↓↓↓

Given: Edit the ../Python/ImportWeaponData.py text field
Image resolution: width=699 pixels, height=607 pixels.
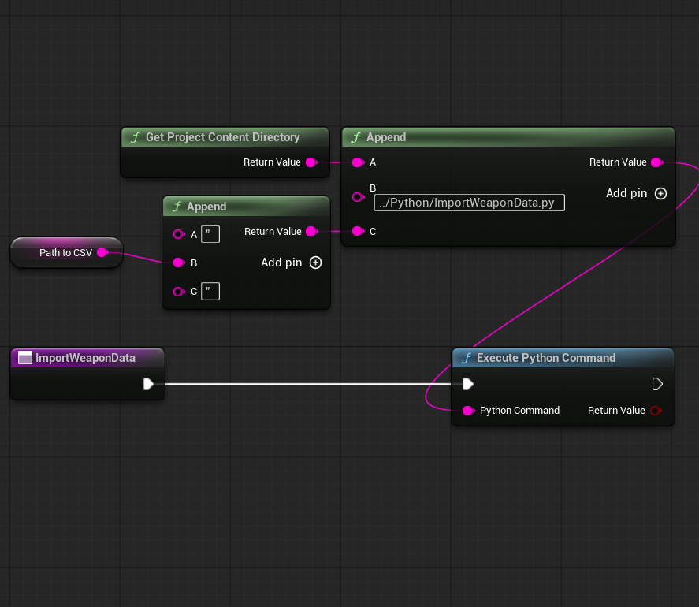Looking at the screenshot, I should click(470, 203).
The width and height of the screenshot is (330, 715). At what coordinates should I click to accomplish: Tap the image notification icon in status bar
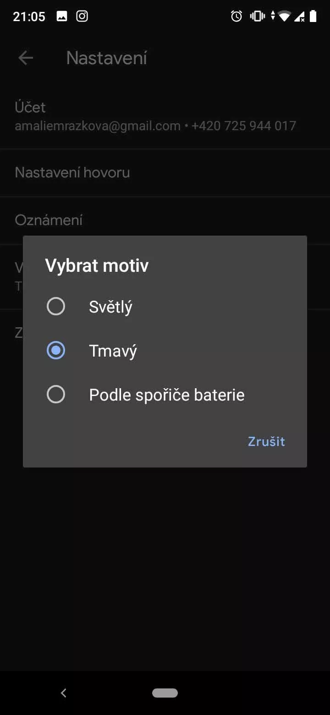click(x=62, y=17)
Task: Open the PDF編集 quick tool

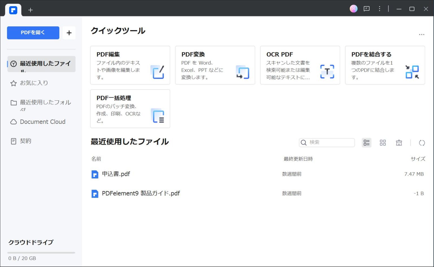Action: coord(130,65)
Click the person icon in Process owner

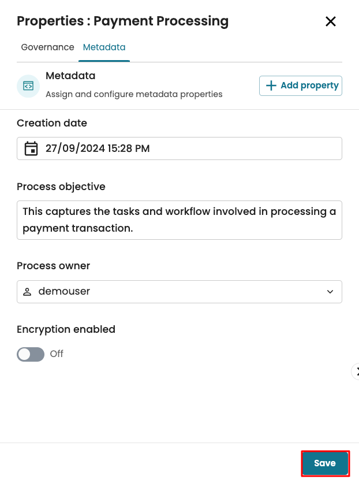click(x=27, y=292)
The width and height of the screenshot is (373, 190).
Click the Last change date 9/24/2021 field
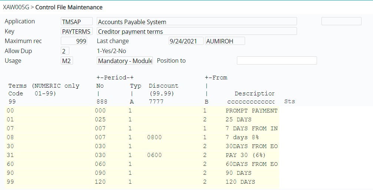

↑↑↑

Say how many lines above include "field". The number alone is the answer.

Task result: 2